Reproduce the items from the line with "You are a computer-use agent. 742x398 pixels." to the line with "tap(122, 122)", substituting "Task" for every "Instruction" and leaving everything else unchanged.

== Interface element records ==
___

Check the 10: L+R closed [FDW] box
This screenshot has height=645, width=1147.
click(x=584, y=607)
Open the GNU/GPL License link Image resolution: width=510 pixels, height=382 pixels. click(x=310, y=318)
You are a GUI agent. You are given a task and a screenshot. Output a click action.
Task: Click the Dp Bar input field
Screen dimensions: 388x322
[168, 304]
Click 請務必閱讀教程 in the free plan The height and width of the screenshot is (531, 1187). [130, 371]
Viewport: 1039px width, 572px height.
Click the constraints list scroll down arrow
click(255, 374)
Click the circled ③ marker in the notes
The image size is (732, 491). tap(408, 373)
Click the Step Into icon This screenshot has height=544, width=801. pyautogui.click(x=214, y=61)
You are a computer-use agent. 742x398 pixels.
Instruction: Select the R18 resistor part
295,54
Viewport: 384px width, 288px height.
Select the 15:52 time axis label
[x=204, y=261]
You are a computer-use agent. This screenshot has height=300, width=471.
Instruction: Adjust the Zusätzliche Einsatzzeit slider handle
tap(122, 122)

___

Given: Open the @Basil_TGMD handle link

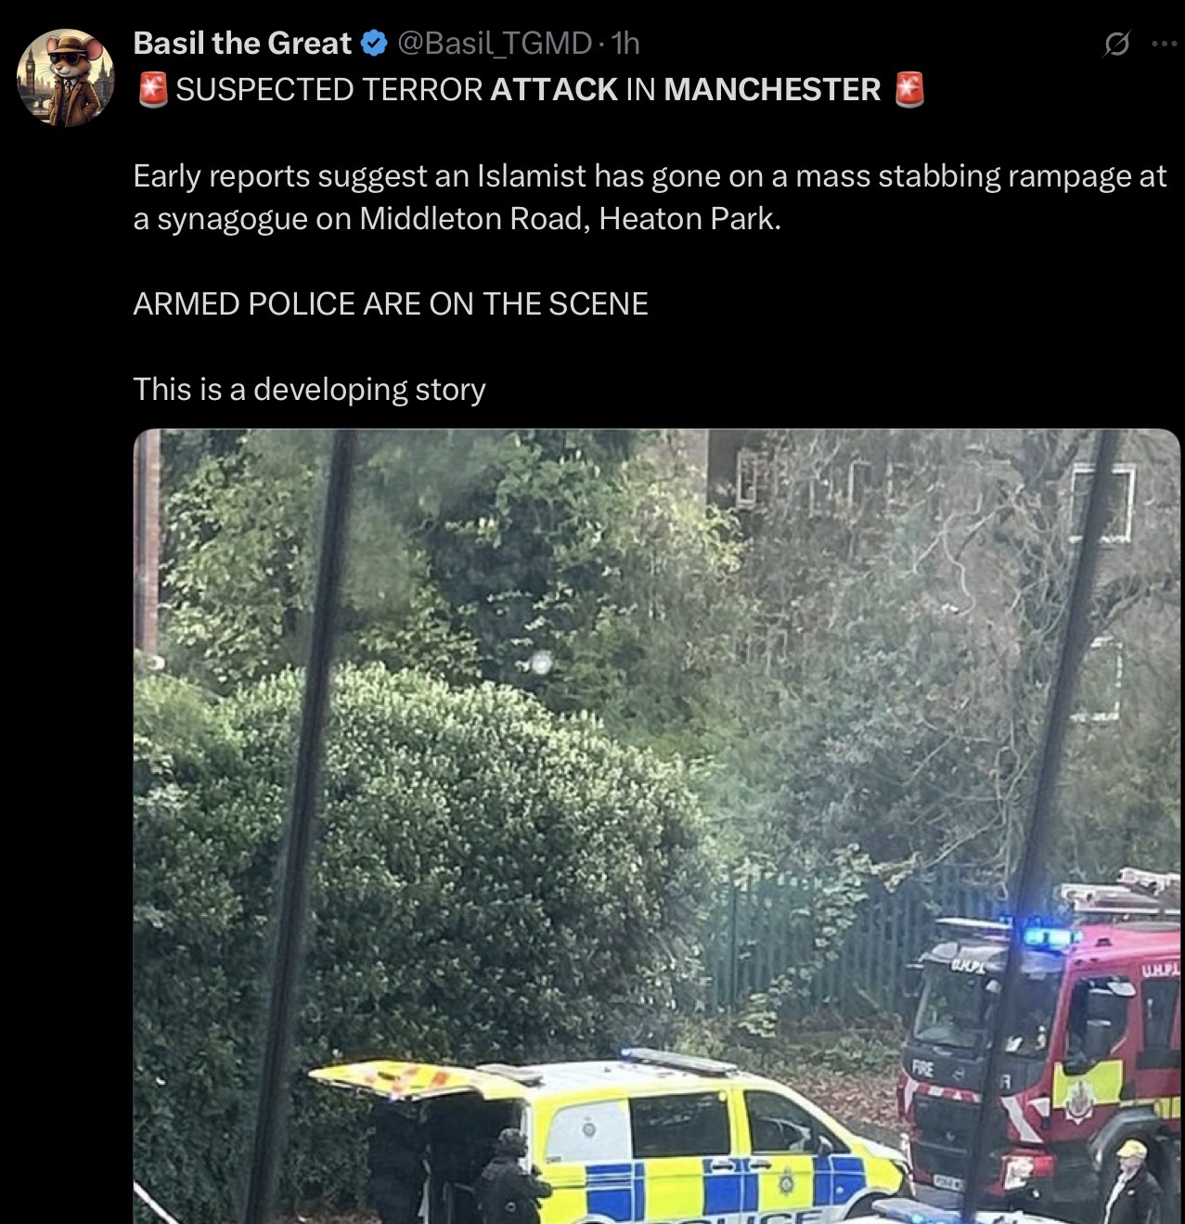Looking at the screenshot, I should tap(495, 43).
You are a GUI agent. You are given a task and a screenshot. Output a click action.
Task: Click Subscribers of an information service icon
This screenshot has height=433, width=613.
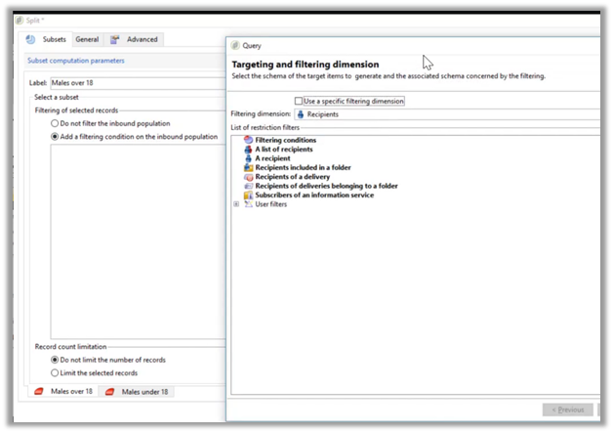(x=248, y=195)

___

== Exercise solution ==
You are a computer-use agent. 742x398 pixels.
Task: Select the R18 resistor part
295,54
Viewport: 384px width, 288px height.
Select the 15:52 time axis label
[x=204, y=261]
You are a computer-use agent. This screenshot has height=300, width=471.
Task: Adjust the Zusätzliche Einsatzzeit slider handle
tap(122, 122)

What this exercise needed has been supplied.